WHAT IS EXPECTED
Render every line of the material below as a numbered list, one item per line, omitting blank lines.

SUPPLIED RECORDS
** start **

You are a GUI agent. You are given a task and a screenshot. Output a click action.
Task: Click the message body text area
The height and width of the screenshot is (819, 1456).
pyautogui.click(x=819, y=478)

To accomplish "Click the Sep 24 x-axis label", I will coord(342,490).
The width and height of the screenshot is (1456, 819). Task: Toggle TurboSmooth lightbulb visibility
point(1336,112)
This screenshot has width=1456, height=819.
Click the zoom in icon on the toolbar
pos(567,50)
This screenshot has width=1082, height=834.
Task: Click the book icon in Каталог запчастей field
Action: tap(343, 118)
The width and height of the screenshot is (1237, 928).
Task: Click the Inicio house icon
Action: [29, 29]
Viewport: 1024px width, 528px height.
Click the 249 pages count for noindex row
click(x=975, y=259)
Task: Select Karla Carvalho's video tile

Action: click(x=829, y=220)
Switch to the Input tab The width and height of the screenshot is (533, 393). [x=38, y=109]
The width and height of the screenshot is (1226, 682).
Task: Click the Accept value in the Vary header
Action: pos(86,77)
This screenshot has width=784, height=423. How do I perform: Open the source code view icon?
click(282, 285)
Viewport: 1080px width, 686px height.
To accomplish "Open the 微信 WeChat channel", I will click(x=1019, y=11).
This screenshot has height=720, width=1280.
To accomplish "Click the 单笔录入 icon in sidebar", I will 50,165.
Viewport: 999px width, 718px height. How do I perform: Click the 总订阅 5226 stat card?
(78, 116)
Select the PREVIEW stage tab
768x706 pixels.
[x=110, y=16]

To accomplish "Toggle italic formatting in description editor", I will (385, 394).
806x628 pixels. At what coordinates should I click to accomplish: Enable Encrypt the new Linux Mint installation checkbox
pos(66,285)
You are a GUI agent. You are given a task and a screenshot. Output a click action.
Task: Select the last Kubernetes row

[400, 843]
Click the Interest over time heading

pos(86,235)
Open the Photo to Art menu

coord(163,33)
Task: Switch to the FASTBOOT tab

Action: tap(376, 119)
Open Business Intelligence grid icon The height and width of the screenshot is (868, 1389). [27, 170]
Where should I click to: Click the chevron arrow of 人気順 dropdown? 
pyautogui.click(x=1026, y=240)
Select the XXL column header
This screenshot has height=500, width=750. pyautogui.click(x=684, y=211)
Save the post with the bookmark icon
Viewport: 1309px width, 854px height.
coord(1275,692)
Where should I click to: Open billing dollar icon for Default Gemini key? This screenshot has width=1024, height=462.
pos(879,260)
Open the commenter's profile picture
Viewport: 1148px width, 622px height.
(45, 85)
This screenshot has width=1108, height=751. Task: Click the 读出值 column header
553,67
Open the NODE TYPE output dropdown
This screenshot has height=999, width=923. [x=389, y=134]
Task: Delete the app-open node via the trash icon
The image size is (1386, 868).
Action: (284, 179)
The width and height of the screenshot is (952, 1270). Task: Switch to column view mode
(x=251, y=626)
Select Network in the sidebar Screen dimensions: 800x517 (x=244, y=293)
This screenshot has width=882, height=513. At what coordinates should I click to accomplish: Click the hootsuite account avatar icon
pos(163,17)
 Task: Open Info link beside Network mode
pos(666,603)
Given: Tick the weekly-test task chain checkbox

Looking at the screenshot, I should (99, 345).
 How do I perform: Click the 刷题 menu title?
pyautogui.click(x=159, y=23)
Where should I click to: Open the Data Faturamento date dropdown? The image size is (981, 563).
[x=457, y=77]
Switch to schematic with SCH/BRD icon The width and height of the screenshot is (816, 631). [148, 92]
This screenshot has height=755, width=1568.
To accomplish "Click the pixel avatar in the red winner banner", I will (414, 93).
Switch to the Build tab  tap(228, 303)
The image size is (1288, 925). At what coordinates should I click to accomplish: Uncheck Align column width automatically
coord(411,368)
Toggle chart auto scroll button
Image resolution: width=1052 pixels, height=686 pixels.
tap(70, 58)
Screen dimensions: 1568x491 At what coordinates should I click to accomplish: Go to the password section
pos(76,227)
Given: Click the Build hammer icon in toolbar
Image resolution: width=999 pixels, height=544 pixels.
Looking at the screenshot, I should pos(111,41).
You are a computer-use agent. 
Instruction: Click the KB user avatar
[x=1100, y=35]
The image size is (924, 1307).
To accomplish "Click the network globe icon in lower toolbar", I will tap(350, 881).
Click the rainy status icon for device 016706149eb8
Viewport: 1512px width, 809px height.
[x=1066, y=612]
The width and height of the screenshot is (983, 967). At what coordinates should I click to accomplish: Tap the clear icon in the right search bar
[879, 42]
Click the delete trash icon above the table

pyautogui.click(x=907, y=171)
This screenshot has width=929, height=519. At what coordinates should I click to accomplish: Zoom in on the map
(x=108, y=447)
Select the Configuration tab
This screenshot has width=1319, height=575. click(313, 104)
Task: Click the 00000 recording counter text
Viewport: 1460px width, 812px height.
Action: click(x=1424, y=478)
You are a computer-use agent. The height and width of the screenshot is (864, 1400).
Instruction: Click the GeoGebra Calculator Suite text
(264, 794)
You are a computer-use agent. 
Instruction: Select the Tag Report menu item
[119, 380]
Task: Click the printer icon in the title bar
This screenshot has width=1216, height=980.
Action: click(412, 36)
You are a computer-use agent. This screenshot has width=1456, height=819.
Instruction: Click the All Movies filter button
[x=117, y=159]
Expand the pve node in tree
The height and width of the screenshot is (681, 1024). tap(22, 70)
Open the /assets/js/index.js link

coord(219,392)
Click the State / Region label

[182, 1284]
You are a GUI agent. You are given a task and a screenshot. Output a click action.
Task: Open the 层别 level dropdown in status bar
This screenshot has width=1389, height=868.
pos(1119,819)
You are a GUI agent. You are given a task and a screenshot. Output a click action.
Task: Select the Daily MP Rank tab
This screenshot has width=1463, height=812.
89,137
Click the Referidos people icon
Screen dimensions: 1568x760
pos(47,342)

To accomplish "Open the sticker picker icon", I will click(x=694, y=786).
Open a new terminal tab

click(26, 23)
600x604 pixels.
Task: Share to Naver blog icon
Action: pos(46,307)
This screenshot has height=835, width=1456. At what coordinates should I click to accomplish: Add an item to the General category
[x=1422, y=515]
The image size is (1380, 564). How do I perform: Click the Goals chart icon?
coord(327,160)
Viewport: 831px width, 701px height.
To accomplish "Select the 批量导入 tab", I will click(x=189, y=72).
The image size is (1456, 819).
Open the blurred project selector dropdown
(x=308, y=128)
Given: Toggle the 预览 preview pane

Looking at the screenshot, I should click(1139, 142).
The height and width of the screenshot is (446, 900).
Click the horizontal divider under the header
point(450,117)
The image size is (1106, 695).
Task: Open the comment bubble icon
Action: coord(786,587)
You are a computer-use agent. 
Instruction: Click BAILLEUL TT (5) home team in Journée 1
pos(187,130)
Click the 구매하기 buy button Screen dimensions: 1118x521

** end **

EXERCISE RESPONSE
1. You are a GUI agent. You are given a task and a screenshot. Output a click action.
2. Task: Click the message body text area
3. The height and width of the screenshot is (819, 1456).
4. pyautogui.click(x=819, y=478)
5. To accomplish "Click the Sep 24 x-axis label", I will coord(342,490).
6. The width and height of the screenshot is (1456, 819). Task: Toggle TurboSmooth lightbulb visibility
7. point(1336,112)
8. This screenshot has width=1456, height=819.
9. Click the zoom in icon on the toolbar
10. pos(567,50)
11. This screenshot has width=1082, height=834.
12. Task: Click the book icon in Каталог запчастей field
13. Action: tap(343, 118)
14. The width and height of the screenshot is (1237, 928).
15. Task: Click the Inicio house icon
16. Action: [29, 29]
17. Viewport: 1024px width, 528px height.
18. Click the 249 pages count for noindex row
19. click(x=975, y=259)
20. Task: Select Karla Carvalho's video tile
21. Action: click(x=829, y=220)
22. Switch to the Input tab The width and height of the screenshot is (533, 393). [x=38, y=109]
23. The width and height of the screenshot is (1226, 682).
24. Task: Click the Accept value in the Vary header
25. Action: pos(86,77)
26. This screenshot has width=784, height=423. How do I perform: Open the source code view icon?
27. click(282, 285)
28. Viewport: 1080px width, 686px height.
29. To accomplish "Open the 微信 WeChat channel", I will click(x=1019, y=11).
30. This screenshot has height=720, width=1280.
31. To accomplish "Click the 单笔录入 icon in sidebar", I will 50,165.
32. Viewport: 999px width, 718px height. How do I perform: Click the 总订阅 5226 stat card?
33. (78, 116)
34. Select the PREVIEW stage tab
35. 768x706 pixels.
36. [x=110, y=16]
37. To accomplish "Toggle italic formatting in description editor", I will (385, 394).
38. 806x628 pixels. At what coordinates should I click to accomplish: Enable Encrypt the new Linux Mint installation checkbox
39. pos(66,285)
40. You are a GUI agent. You are given a task and a screenshot. Output a click action.
41. Task: Select the last Kubernetes row
42. [400, 843]
43. Click the Interest over time heading
44. pos(86,235)
45. Open the Photo to Art menu
46. coord(163,33)
47. Task: Switch to the FASTBOOT tab
48. Action: tap(376, 119)
49. Open Business Intelligence grid icon The height and width of the screenshot is (868, 1389). [27, 170]
50. Where should I click to: Click the chevron arrow of 人気順 dropdown? 
51. pyautogui.click(x=1026, y=240)
52. Select the XXL column header
53. This screenshot has height=500, width=750. pyautogui.click(x=684, y=211)
54. Save the post with the bookmark icon
55. Viewport: 1309px width, 854px height.
56. coord(1275,692)
57. Where should I click to: Open billing dollar icon for Default Gemini key? This screenshot has width=1024, height=462.
58. pos(879,260)
59. Open the commenter's profile picture
60. Viewport: 1148px width, 622px height.
61. (45, 85)
62. This screenshot has width=1108, height=751. Task: Click the 读出值 column header
63. 553,67
64. Open the NODE TYPE output dropdown
65. This screenshot has height=999, width=923. [x=389, y=134]
66. Task: Delete the app-open node via the trash icon
67. The image size is (1386, 868).
68. Action: (284, 179)
69. The width and height of the screenshot is (952, 1270). Task: Switch to column view mode
70. (x=251, y=626)
71. Select Network in the sidebar Screen dimensions: 800x517 (x=244, y=293)
72. This screenshot has width=882, height=513. At what coordinates should I click to accomplish: Click the hootsuite account avatar icon
73. pos(163,17)
74.  Task: Open Info link beside Network mode
75. pos(666,603)
76. Given: Tick the weekly-test task chain checkbox
77. Looking at the screenshot, I should (99, 345).
78.  How do I perform: Click the 刷题 menu title?
79. pyautogui.click(x=159, y=23)
80. Where should I click to: Open the Data Faturamento date dropdown? The image size is (981, 563).
81. [x=457, y=77]
82. Switch to schematic with SCH/BRD icon The width and height of the screenshot is (816, 631). [148, 92]
83. This screenshot has height=755, width=1568.
84. To accomplish "Click the pixel avatar in the red winner banner", I will (414, 93).
85. Switch to the Build tab  tap(228, 303)
86. The image size is (1288, 925). At what coordinates should I click to accomplish: Uncheck Align column width automatically
87. coord(411,368)
88. Toggle chart auto scroll button
89. Image resolution: width=1052 pixels, height=686 pixels.
90. tap(70, 58)
91. Screen dimensions: 1568x491 At what coordinates should I click to accomplish: Go to the password section
92. pos(76,227)
93. Given: Click the Build hammer icon in toolbar
94. Image resolution: width=999 pixels, height=544 pixels.
95. Looking at the screenshot, I should pos(111,41).
96. You are a computer-use agent. 
97. Instruction: Click the KB user avatar
98. [x=1100, y=35]
99. The image size is (924, 1307).
100. To accomplish "Click the network globe icon in lower toolbar", I will tap(350, 881).
101. Click the rainy status icon for device 016706149eb8
102. Viewport: 1512px width, 809px height.
103. [x=1066, y=612]
104. The width and height of the screenshot is (983, 967). At what coordinates should I click to accomplish: Tap the clear icon in the right search bar
105. [879, 42]
106. Click the delete trash icon above the table
107. pyautogui.click(x=907, y=171)
108. This screenshot has width=929, height=519. At what coordinates should I click to accomplish: Zoom in on the map
109. (x=108, y=447)
110. Select the Configuration tab
111. This screenshot has width=1319, height=575. click(313, 104)
112. Task: Click the 00000 recording counter text
113. Viewport: 1460px width, 812px height.
114. Action: click(x=1424, y=478)
115. You are a computer-use agent. The height and width of the screenshot is (864, 1400).
116. Instruction: Click the GeoGebra Calculator Suite text
117. (264, 794)
118. You are a computer-use agent. 
119. Instruction: Select the Tag Report menu item
120. [119, 380]
121. Task: Click the printer icon in the title bar
122. This screenshot has width=1216, height=980.
123. Action: click(412, 36)
124. You are a computer-use agent. This screenshot has width=1456, height=819.
125. Instruction: Click the All Movies filter button
126. [x=117, y=159]
127. Expand the pve node in tree
128. The height and width of the screenshot is (681, 1024). tap(22, 70)
129. Open the /assets/js/index.js link
130. coord(219,392)
131. Click the State / Region label
132. [182, 1284]
133. You are a GUI agent. You are given a task and a screenshot. Output a click action.
134. Task: Open the 层别 level dropdown in status bar
135. This screenshot has width=1389, height=868.
136. pos(1119,819)
137. You are a GUI agent. You are given a task and a screenshot. Output a click action.
138. Task: Select the Daily MP Rank tab
139. This screenshot has width=1463, height=812.
140. 89,137
141. Click the Referidos people icon
142. Screen dimensions: 1568x760
143. pos(47,342)
144. To accomplish "Open the sticker picker icon", I will click(x=694, y=786).
145. Open a new terminal tab
146. click(26, 23)
147. 600x604 pixels.
148. Task: Share to Naver blog icon
149. Action: pos(46,307)
150. This screenshot has height=835, width=1456. At what coordinates should I click to accomplish: Add an item to the General category
151. [x=1422, y=515]
152. The image size is (1380, 564). How do I perform: Click the Goals chart icon?
153. coord(327,160)
154. Viewport: 831px width, 701px height.
155. To accomplish "Select the 批量导入 tab", I will click(x=189, y=72).
156. The image size is (1456, 819).
157. Open the blurred project selector dropdown
158. (x=308, y=128)
159. Given: Toggle the 预览 preview pane
160. Looking at the screenshot, I should click(1139, 142).
161. The height and width of the screenshot is (446, 900).
162. Click the horizontal divider under the header
163. point(450,117)
164. The image size is (1106, 695).
165. Task: Open the comment bubble icon
166. Action: coord(786,587)
167. You are a computer-use agent. 
168. Instruction: Click BAILLEUL TT (5) home team in Journée 1
169. pos(187,130)
170. Click the 구매하기 buy button Screen dimensions: 1118x521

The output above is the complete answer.